Sports writer Fred Waitzkin (Mantegna) expects his seven-year-old son Josh (Pomeranc) to be a Little League baseball star and is surprised when the kid wants to hang out in the park with the hustlers who play chess on the public boards. It gradually emerges that Josh is America's greatest potential master since Bobby Fischer, whose erratic career and periodic disappearances punctuate the film.

Fred hires Bruce Pandolfini (Kingsley) to coach the kid to tournament level, and arguments rage about how best to treat the pre-teen genius. Meanwhile, a deadly rival emerges in Jonathan Poe (Michael Nirenberg), a monstrous child who has been raised to be a soulless chess ninja. In the finale, the kids face each other over the board and, with the crazed spectre of Fischer somewhere about, the film upholds the values of well-rounded normality over creepy weirdness, though the outcome of the final match includes an unexpected twist.

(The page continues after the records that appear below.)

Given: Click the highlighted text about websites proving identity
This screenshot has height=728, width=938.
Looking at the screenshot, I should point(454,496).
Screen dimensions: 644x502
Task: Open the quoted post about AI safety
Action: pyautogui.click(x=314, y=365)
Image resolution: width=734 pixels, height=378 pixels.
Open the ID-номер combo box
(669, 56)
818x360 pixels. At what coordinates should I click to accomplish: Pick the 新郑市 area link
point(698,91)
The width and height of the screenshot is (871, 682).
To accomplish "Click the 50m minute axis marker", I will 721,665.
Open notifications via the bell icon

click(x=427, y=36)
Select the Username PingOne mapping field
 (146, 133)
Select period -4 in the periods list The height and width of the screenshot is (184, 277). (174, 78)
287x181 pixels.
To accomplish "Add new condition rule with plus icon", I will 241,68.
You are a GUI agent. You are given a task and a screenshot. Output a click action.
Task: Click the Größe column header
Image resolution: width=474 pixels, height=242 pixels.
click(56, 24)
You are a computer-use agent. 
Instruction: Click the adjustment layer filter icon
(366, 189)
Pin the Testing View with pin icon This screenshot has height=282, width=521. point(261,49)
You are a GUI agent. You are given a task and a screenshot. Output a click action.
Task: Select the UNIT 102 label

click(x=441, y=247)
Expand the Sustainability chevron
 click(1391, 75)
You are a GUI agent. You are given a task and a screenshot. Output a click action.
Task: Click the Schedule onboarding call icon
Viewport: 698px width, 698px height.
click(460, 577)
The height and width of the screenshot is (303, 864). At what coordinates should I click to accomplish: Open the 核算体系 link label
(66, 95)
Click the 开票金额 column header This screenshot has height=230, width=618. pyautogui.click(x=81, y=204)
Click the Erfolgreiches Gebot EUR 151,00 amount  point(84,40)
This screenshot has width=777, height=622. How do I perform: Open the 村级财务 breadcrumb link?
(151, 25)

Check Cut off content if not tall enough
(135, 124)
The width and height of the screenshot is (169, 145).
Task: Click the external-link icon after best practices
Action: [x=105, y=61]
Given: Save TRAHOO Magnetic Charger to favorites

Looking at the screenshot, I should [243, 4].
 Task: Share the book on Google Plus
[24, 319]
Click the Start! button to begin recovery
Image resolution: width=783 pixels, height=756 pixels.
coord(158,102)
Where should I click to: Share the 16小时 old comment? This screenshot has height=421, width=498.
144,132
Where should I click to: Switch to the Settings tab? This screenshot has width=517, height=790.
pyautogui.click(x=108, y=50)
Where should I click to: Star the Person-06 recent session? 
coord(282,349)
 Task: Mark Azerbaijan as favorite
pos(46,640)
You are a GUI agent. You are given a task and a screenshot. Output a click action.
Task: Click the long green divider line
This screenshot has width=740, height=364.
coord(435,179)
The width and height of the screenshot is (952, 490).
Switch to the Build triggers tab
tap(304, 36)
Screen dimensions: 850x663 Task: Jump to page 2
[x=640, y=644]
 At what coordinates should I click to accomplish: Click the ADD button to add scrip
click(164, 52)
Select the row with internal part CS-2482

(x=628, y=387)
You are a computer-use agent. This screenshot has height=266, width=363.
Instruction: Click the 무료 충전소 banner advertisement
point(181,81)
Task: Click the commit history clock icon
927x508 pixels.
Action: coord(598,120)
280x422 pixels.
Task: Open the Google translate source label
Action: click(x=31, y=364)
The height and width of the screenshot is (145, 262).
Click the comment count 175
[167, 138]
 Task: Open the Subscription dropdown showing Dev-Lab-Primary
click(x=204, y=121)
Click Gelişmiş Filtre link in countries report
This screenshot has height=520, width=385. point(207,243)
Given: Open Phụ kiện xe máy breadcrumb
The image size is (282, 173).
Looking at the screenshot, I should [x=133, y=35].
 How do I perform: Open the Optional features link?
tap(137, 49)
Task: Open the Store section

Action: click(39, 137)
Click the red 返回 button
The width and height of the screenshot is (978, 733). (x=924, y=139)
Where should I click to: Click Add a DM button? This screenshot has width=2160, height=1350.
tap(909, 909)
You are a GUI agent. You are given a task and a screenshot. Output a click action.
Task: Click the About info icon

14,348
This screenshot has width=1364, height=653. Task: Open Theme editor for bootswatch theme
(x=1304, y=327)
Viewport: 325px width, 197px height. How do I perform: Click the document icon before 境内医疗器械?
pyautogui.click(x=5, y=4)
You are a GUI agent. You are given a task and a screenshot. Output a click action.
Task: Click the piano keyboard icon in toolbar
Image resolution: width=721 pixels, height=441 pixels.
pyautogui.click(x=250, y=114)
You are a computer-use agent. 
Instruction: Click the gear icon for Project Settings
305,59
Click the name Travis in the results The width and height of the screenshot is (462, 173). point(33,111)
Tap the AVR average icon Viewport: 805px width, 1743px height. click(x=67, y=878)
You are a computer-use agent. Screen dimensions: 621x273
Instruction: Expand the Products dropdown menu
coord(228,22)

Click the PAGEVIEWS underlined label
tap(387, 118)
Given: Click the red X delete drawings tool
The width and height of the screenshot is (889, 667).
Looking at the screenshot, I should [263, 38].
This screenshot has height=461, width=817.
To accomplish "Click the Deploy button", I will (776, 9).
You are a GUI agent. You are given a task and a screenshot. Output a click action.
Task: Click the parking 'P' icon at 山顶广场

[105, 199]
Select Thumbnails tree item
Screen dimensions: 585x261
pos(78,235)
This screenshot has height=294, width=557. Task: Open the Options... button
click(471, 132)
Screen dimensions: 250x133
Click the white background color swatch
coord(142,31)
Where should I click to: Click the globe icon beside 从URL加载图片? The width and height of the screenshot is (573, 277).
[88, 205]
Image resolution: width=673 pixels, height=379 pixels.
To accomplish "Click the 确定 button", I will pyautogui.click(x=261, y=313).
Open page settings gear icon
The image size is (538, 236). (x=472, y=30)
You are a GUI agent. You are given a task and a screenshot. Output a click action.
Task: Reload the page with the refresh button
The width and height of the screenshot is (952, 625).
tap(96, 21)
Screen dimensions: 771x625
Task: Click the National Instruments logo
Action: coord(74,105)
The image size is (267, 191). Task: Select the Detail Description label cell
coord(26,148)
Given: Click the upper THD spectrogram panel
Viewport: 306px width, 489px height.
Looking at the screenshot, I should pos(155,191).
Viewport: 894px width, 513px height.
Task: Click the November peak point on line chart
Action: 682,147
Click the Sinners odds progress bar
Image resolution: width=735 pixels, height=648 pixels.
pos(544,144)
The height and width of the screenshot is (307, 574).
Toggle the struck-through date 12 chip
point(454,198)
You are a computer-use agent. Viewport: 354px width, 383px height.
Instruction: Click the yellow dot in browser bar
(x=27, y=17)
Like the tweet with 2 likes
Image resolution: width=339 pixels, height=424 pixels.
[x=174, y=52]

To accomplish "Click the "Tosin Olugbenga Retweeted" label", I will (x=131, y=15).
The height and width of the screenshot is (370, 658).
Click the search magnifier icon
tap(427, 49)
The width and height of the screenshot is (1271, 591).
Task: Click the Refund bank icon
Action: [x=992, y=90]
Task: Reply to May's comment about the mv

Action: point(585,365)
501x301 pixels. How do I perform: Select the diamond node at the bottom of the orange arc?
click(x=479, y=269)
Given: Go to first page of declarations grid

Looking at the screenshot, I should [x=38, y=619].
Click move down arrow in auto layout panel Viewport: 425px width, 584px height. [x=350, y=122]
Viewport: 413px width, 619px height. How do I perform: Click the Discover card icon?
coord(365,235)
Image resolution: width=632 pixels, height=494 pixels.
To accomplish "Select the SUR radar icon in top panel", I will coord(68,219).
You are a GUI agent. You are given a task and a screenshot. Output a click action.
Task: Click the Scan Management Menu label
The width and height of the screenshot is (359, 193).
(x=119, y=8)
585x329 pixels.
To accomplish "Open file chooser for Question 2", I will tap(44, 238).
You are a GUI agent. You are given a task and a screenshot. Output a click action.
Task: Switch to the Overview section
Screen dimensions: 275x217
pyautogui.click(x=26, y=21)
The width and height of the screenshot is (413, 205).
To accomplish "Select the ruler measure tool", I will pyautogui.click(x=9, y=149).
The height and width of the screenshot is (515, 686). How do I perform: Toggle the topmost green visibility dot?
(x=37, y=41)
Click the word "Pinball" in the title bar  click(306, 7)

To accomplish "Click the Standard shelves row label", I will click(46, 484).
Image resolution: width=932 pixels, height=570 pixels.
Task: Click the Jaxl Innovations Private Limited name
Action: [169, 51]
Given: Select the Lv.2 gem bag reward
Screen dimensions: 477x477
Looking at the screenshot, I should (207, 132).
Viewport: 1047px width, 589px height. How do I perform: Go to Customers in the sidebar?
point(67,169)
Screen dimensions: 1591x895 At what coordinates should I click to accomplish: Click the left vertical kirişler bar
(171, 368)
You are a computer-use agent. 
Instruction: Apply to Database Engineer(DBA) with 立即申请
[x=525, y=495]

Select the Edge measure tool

Originally entitled Searching For Bobby Fischer, Zaillian's first feature is funny, tense and demanding, with cerebral clashes to equal the physical bouts of Rocky. Pomeranc is a miraculous movie kid, expressive in his soulful looks at the board but never cute or forced. The rest of the cast are similarly perfect. Zaillian (screenwriter of Awakenings, Jack the Bear and Schindler's List) manages to get an incredible variety into its repetitive games, and surrounds the action with an uncringemaking family story. Forget your preconceptions and give this one a try.

With this touching story about a boy learning to play chess, Zaillian cuts an impressive debut, brining out strong performances from his cast most notably the young Pomeranc who is genuinely moving a the chess genius, even when he's not talking we are able to know what he's thinking, a rarity amongst child actors.